Beginning with the line that holds "Image resolution: width=700" and ending with the last line of the entries, please output each line exactly, apart from any pictures.
Content starts
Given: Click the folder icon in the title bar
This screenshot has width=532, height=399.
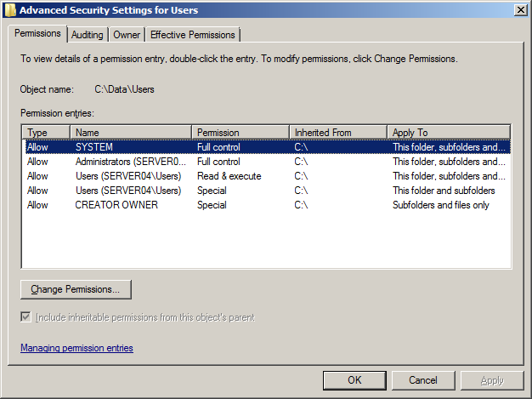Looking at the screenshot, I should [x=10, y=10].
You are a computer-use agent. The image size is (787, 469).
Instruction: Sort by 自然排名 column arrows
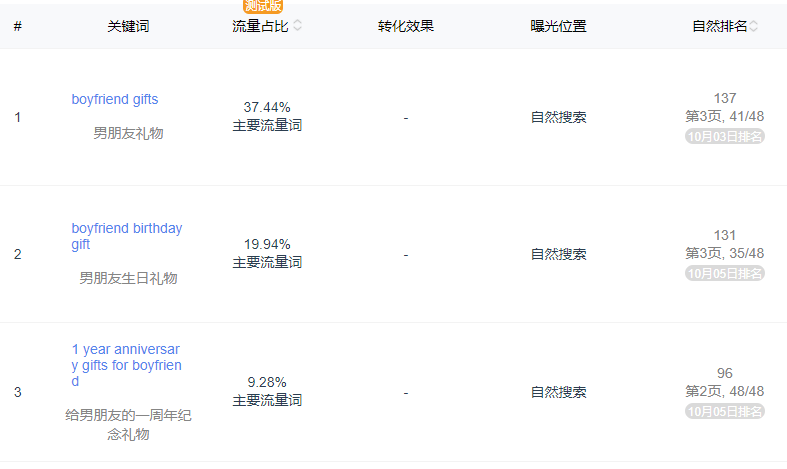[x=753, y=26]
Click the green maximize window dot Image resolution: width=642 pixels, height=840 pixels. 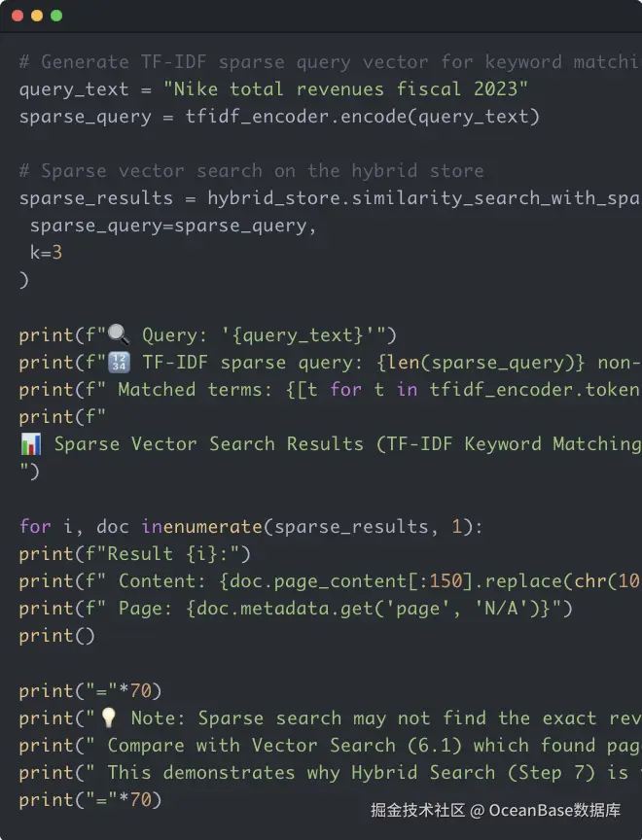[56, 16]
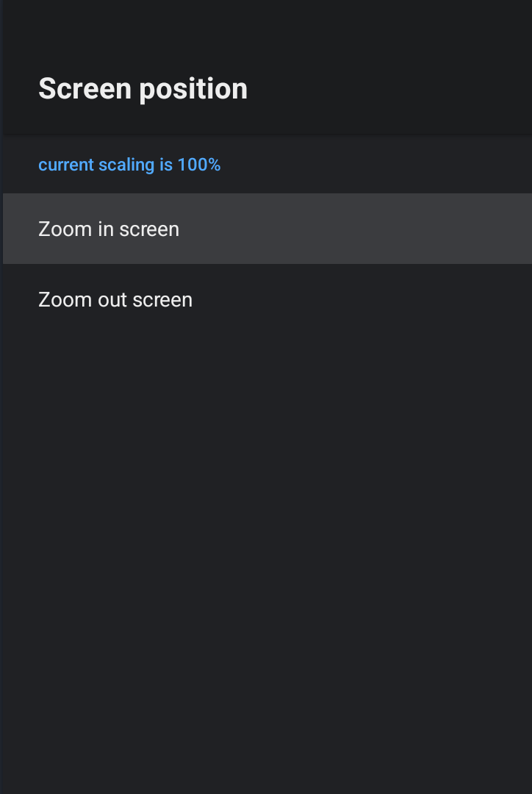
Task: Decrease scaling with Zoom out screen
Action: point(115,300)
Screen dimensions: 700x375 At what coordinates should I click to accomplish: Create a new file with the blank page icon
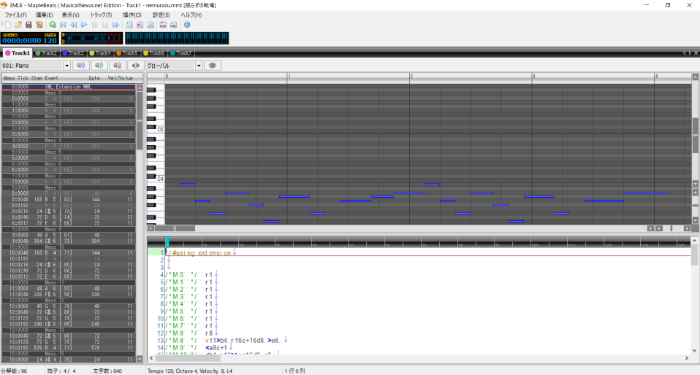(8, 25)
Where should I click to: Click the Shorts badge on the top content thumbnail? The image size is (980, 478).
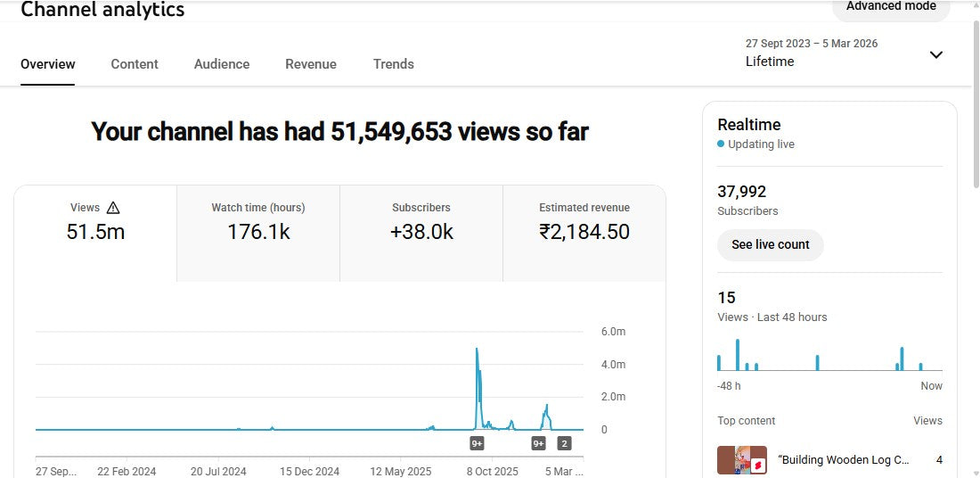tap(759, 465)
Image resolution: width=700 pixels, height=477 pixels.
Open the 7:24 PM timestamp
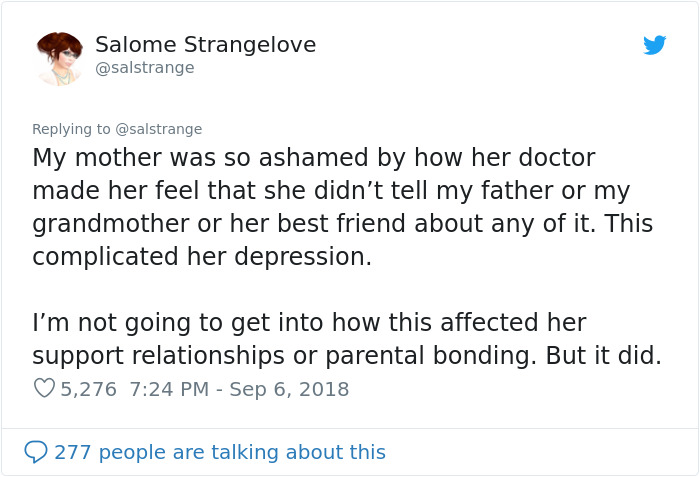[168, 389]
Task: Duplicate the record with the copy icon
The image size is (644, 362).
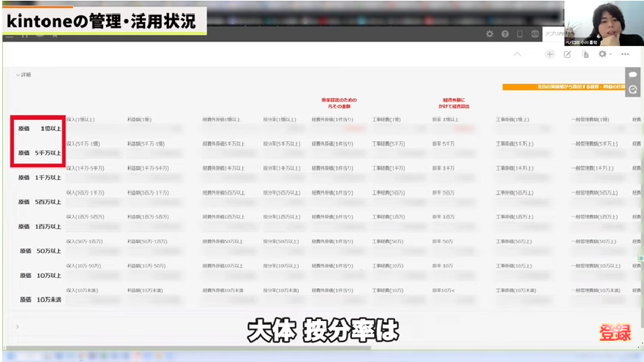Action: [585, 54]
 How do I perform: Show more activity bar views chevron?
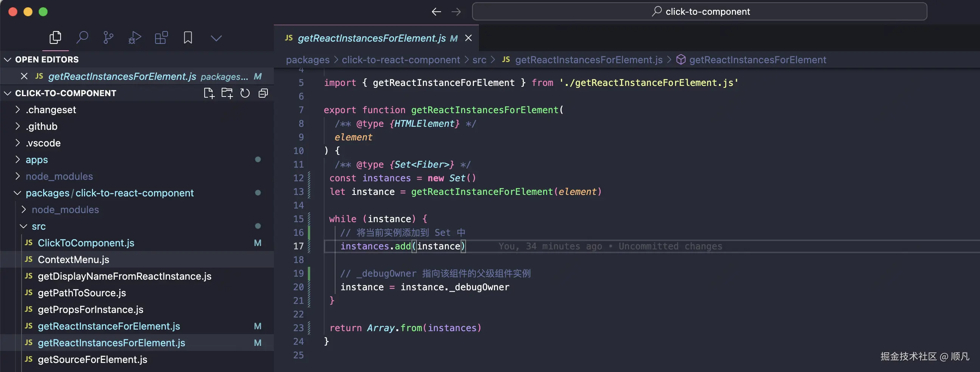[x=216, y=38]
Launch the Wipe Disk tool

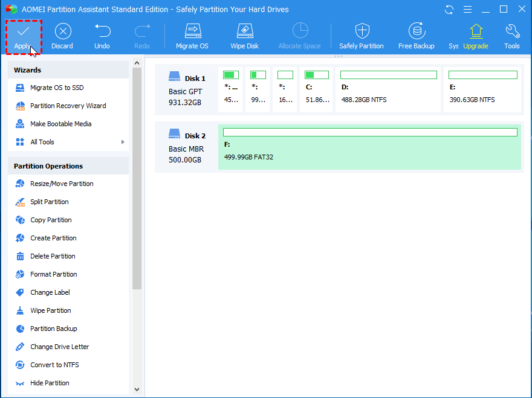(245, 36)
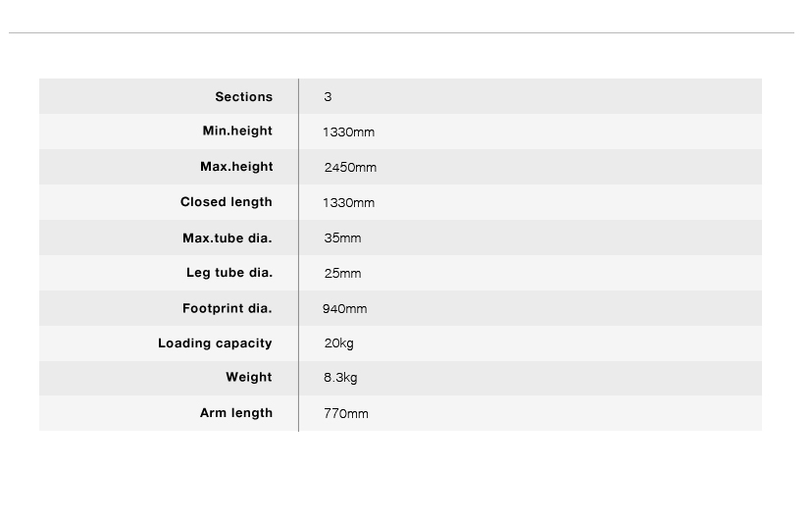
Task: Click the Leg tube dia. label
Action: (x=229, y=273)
Content ends
▸ **Solved exercise**:
Image resolution: width=700 pixels, height=477 pixels.
Open the 7:24 PM timestamp
[168, 389]
Task: Duplicate the record with the copy icon
The image size is (644, 362).
Action: [585, 54]
 How do I perform: Show more activity bar views chevron?
[x=216, y=38]
Launch the Wipe Disk tool

(245, 36)
Task: Click the Leg tube dia. label
Action: (x=229, y=273)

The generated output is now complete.